Image credit: SMART AMR
Researchers from the Singapore-MIT Alliance for Research and Technology (SMART) Antimicrobial Resistance (AMR) group, in collaboration with SCELSE at Nanyang Technological University (NTU Singapore), Massachusetts Institute of Technology (MIT), and University of Geneva (UNIGE), have uncovered how the bacterium Enterococcus faecalis (E. faecalis) disrupts immune responses to cause persistent wound infections.

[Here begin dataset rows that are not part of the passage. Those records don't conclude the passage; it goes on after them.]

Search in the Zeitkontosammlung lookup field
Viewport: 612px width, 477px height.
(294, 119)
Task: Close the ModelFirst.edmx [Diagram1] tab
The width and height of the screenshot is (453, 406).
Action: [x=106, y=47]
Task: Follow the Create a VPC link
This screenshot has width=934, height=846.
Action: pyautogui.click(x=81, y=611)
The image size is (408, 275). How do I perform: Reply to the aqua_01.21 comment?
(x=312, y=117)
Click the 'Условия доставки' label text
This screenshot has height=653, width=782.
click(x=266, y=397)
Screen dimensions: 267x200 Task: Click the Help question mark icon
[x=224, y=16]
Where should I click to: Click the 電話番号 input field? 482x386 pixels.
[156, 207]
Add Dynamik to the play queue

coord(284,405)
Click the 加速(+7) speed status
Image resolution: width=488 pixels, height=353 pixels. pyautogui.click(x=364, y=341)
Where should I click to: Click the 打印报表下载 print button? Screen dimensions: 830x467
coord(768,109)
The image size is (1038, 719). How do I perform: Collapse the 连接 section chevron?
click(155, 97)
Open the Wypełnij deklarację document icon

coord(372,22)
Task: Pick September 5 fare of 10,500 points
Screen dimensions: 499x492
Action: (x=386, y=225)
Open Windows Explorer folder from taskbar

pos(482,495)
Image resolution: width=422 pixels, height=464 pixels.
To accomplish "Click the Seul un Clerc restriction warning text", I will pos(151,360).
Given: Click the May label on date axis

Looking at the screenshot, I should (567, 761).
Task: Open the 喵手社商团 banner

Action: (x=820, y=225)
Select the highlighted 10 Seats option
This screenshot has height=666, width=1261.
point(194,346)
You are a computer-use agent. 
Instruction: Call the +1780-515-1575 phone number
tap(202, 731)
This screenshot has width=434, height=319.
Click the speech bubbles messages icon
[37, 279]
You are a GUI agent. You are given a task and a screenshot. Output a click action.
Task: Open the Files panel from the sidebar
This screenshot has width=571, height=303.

The study reveals that E. faecalis releases lactic acid during infection, acidifying the wound environment. This suppresses macrophage activation—immune cells critical for clearing infections—by silencing the NF-kB alarm signal. Lactic acid enters macrophages via the MCT-1 transporter and binds to the GPR81 receptor, blocking immune signaling and preventing the cells from sending "danger" signals. This two-step mechanism allows E. faecalis to persist in wounds, creating conditions for multi-species infections that are harder to treat.
Using a mouse wound model, researchers demonstrated that E. faecalis strains unable to produce lactic acid were quickly cleared, with stronger immune responses observed. Infections involving both E. faecalis and Escherichia coli (E. coli) showed that lactic acid-driven immune suppression enabled E. coli to thrive, explaining why chronic wounds often involve multiple bacterial species.
"Chronic wound infections fail not because antibiotics are ineffective but because the immune system is 'switched off' at the site. E. faecalis floods wounds with lactic acid, lowering pH and muting the NF-kB alarm in macrophages," said Dr. Ronni da Silva, first author of the study.
This discovery highlights new treatment approaches targeting immune suppression rather than relying solely on antibiotics. Potential strategies include reducing wound acidity or blocking lactic acid's immune-dampening signals.
The research, supported by Singapore's National Research Foundation under the CREATE programme, paves the way for therapies to improve wound healing and reduce complications. Future work will validate findings in additional pathogens and human wound samples before advancing to preclinical models.
Image Caption: A mouse wound infection model demonstrated that wounds infected with E. faecalis had dampened immunity, allowing E. faecalis to persist and even enabling co-infecting bacteria like E. coli to thrive. The model allowed researchers to study how lactic‑acid‑driven immune suppression promotes persistent, polymicrobial infections.